Copy the following items verbatim, line for line.

Collected data
-*-*-
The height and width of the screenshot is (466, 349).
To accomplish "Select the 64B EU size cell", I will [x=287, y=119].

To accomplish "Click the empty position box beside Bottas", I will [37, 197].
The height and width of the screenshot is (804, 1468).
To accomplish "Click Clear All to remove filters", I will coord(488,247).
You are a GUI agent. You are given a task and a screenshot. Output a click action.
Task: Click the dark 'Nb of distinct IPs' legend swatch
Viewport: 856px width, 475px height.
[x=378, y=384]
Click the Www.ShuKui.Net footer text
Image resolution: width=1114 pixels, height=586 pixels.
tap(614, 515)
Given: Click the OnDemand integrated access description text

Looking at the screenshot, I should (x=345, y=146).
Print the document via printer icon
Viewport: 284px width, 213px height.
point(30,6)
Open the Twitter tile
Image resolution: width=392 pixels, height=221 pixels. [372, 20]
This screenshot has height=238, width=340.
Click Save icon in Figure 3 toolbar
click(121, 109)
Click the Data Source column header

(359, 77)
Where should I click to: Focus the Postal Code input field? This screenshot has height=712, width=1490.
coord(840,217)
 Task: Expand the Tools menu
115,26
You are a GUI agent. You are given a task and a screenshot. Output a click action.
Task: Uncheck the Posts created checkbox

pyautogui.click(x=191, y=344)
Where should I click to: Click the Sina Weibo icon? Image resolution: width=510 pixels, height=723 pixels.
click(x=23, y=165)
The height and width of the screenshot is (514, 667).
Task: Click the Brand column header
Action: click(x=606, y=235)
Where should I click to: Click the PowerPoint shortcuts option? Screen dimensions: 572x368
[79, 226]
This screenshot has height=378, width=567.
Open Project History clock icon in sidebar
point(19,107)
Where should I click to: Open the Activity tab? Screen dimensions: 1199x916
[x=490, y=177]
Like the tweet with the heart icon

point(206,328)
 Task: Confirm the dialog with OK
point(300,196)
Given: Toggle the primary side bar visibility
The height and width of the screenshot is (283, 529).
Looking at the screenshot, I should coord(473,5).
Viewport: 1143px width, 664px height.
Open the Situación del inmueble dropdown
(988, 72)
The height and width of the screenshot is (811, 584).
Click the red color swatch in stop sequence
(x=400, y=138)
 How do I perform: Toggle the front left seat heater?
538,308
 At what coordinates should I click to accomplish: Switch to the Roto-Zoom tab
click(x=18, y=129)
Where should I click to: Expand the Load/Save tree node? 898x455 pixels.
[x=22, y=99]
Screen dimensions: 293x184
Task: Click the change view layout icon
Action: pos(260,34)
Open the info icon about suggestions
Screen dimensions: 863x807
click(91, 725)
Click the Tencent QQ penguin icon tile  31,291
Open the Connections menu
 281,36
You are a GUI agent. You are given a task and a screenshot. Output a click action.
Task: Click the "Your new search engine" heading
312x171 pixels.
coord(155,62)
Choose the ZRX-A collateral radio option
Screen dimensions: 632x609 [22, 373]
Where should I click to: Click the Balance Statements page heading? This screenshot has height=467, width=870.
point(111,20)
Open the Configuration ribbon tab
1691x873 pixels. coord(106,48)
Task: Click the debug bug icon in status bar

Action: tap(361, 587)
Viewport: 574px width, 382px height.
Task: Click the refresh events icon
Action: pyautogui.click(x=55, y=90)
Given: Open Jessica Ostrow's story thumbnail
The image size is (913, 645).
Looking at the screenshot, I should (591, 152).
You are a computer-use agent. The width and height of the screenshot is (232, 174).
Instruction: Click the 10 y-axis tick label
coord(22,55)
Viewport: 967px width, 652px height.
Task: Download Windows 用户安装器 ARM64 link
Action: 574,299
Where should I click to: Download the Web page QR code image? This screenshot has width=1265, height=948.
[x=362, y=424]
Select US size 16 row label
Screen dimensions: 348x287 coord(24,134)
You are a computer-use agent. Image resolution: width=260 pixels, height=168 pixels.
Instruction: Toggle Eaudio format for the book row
-*-*-
_Full solution_
The height and width of the screenshot is (466, 349).
To accomplish "Select the 64B EU size cell", I will [x=287, y=119].

To accomplish "Click the empty position box beside Bottas", I will [37, 197].
The height and width of the screenshot is (804, 1468).
To accomplish "Click Clear All to remove filters", I will coord(488,247).
You are a GUI agent. You are given a task and a screenshot. Output a click action.
Task: Click the dark 'Nb of distinct IPs' legend swatch
Viewport: 856px width, 475px height.
[x=378, y=384]
Click the Www.ShuKui.Net footer text
Image resolution: width=1114 pixels, height=586 pixels.
tap(614, 515)
Given: Click the OnDemand integrated access description text

Looking at the screenshot, I should (x=345, y=146).
Print the document via printer icon
Viewport: 284px width, 213px height.
point(30,6)
Open the Twitter tile
Image resolution: width=392 pixels, height=221 pixels. [372, 20]
This screenshot has height=238, width=340.
Click Save icon in Figure 3 toolbar
click(121, 109)
Click the Data Source column header

(359, 77)
Where should I click to: Focus the Postal Code input field? This screenshot has height=712, width=1490.
coord(840,217)
 Task: Expand the Tools menu
115,26
You are a GUI agent. You are given a task and a screenshot. Output a click action.
Task: Uncheck the Posts created checkbox

pyautogui.click(x=191, y=344)
Where should I click to: Click the Sina Weibo icon? Image resolution: width=510 pixels, height=723 pixels.
click(x=23, y=165)
The height and width of the screenshot is (514, 667).
Task: Click the Brand column header
Action: click(x=606, y=235)
Where should I click to: Click the PowerPoint shortcuts option? Screen dimensions: 572x368
[79, 226]
This screenshot has height=378, width=567.
Open Project History clock icon in sidebar
point(19,107)
Where should I click to: Open the Activity tab? Screen dimensions: 1199x916
[x=490, y=177]
Like the tweet with the heart icon

point(206,328)
 Task: Confirm the dialog with OK
point(300,196)
Given: Toggle the primary side bar visibility
The height and width of the screenshot is (283, 529).
Looking at the screenshot, I should coord(473,5).
Viewport: 1143px width, 664px height.
Open the Situación del inmueble dropdown
(988, 72)
The height and width of the screenshot is (811, 584).
Click the red color swatch in stop sequence
(x=400, y=138)
 How do I perform: Toggle the front left seat heater?
538,308
 At what coordinates should I click to accomplish: Switch to the Roto-Zoom tab
click(x=18, y=129)
Where should I click to: Expand the Load/Save tree node? 898x455 pixels.
[x=22, y=99]
Screen dimensions: 293x184
Task: Click the change view layout icon
Action: pos(260,34)
Open the info icon about suggestions
Screen dimensions: 863x807
click(91, 725)
Click the Tencent QQ penguin icon tile  31,291
Open the Connections menu
 281,36
You are a GUI agent. You are given a task and a screenshot. Output a click action.
Task: Click the "Your new search engine" heading
312x171 pixels.
coord(155,62)
Choose the ZRX-A collateral radio option
Screen dimensions: 632x609 [22, 373]
Where should I click to: Click the Balance Statements page heading? This screenshot has height=467, width=870.
point(111,20)
Open the Configuration ribbon tab
1691x873 pixels. coord(106,48)
Task: Click the debug bug icon in status bar

Action: tap(361, 587)
Viewport: 574px width, 382px height.
Task: Click the refresh events icon
Action: pyautogui.click(x=55, y=90)
Given: Open Jessica Ostrow's story thumbnail
The image size is (913, 645).
Looking at the screenshot, I should (591, 152).
You are a computer-use agent. The width and height of the screenshot is (232, 174).
Instruction: Click the 10 y-axis tick label
coord(22,55)
Viewport: 967px width, 652px height.
Task: Download Windows 用户安装器 ARM64 link
Action: 574,299
Where should I click to: Download the Web page QR code image? This screenshot has width=1265, height=948.
[x=362, y=424]
Select US size 16 row label
Screen dimensions: 348x287 coord(24,134)
You are a computer-use agent. Image resolution: width=260 pixels, height=168 pixels.
Instruction: Toggle Eaudio format for the book row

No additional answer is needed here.